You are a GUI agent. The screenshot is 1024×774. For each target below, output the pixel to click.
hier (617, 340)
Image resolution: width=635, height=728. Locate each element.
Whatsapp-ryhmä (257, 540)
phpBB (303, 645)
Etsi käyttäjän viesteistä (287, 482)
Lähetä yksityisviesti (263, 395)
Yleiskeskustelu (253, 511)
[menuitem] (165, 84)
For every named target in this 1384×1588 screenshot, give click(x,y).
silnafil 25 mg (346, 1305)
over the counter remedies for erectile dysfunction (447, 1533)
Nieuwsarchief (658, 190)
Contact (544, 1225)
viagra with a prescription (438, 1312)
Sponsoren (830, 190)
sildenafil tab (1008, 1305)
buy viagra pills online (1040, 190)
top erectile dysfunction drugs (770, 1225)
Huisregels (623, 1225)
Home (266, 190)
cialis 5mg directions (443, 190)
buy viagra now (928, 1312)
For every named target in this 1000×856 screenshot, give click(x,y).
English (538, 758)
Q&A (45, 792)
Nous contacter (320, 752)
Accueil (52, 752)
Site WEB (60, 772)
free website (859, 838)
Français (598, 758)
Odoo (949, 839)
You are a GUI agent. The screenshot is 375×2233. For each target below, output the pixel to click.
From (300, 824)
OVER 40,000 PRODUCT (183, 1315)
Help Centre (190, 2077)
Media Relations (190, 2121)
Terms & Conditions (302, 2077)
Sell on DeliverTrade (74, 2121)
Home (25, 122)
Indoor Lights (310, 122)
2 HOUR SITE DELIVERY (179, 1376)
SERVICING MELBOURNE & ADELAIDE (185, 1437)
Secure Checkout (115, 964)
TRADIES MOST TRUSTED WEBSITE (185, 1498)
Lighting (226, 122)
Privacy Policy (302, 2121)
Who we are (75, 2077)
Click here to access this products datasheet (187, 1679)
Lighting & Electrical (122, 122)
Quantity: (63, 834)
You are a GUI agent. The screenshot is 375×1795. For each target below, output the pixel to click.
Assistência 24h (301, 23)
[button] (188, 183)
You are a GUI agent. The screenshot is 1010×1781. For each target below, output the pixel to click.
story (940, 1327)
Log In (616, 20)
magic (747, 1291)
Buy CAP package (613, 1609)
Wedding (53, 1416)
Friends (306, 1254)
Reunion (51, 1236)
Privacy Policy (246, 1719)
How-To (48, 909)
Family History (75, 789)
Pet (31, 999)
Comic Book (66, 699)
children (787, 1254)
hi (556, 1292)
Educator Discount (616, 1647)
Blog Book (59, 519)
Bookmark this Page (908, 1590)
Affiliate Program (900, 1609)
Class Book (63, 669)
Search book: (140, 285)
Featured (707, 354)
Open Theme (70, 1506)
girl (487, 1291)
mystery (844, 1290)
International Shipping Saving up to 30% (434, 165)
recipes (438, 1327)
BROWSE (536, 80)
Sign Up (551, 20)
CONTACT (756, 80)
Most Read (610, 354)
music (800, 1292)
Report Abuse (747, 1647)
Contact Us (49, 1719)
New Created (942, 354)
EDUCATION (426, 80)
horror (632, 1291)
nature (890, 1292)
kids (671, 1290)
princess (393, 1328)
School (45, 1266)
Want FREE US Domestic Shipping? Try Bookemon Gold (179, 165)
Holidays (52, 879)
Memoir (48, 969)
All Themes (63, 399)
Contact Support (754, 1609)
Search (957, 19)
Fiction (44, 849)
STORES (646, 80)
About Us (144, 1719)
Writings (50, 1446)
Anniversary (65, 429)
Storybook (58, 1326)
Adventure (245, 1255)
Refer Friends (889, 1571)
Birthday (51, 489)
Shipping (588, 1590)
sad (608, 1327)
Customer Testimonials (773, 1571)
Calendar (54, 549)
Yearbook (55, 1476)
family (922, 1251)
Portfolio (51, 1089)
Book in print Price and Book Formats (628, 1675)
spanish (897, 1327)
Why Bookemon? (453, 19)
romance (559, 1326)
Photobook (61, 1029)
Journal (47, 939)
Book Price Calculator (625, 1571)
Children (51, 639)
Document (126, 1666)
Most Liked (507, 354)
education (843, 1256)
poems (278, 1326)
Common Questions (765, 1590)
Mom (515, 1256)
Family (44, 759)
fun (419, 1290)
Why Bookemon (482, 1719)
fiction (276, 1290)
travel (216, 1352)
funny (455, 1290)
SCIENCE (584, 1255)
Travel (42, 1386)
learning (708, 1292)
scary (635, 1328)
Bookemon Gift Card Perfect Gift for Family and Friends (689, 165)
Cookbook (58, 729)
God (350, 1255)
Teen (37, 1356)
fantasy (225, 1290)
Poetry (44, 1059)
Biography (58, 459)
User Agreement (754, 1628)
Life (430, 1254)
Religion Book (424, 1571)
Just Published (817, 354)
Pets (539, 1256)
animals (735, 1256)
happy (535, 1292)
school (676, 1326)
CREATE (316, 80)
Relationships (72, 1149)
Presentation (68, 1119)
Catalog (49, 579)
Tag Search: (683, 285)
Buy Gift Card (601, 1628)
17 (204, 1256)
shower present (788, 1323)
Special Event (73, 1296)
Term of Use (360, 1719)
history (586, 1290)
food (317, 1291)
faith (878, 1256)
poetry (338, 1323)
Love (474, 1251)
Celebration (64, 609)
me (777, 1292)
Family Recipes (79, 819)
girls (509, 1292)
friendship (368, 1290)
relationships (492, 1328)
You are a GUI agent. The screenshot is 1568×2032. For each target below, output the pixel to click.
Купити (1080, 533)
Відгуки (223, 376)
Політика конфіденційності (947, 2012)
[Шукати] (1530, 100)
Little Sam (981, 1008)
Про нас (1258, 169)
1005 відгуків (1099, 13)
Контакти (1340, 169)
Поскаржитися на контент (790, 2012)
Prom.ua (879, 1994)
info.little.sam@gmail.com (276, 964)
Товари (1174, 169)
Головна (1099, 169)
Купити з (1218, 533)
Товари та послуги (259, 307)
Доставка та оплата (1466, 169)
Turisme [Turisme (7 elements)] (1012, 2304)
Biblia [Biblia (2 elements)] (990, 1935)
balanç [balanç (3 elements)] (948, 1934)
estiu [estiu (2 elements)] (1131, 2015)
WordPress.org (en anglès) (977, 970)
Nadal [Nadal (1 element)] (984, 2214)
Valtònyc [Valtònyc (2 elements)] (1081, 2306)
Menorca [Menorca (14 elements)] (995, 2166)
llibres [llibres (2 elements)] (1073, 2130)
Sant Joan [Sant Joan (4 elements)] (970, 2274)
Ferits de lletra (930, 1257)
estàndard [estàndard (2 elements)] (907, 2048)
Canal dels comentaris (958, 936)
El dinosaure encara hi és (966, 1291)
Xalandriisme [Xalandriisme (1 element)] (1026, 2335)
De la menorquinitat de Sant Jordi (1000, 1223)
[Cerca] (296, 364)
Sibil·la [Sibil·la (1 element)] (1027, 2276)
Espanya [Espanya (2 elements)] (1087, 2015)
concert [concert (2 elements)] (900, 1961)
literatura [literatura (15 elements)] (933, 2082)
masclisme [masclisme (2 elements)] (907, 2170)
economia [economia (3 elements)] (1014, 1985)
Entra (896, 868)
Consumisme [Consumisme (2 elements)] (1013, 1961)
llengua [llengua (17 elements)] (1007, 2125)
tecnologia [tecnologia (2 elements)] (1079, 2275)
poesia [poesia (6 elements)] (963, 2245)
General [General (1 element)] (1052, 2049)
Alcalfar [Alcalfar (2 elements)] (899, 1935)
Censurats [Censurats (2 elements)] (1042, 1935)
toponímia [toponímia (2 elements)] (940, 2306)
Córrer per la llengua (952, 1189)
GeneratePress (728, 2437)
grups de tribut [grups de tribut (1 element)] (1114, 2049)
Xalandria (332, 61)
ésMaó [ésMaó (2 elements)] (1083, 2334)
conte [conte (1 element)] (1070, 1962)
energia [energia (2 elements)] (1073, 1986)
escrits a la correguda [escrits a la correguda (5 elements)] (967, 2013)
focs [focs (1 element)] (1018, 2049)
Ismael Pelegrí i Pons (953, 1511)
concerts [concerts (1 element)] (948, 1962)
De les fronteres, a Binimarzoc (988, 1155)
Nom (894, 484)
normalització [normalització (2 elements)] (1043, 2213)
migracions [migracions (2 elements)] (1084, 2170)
*-*-*
● **Task**
How many of the rows above contain the string "Shipping"? Reply with the number alone.

● **Solved problem**
3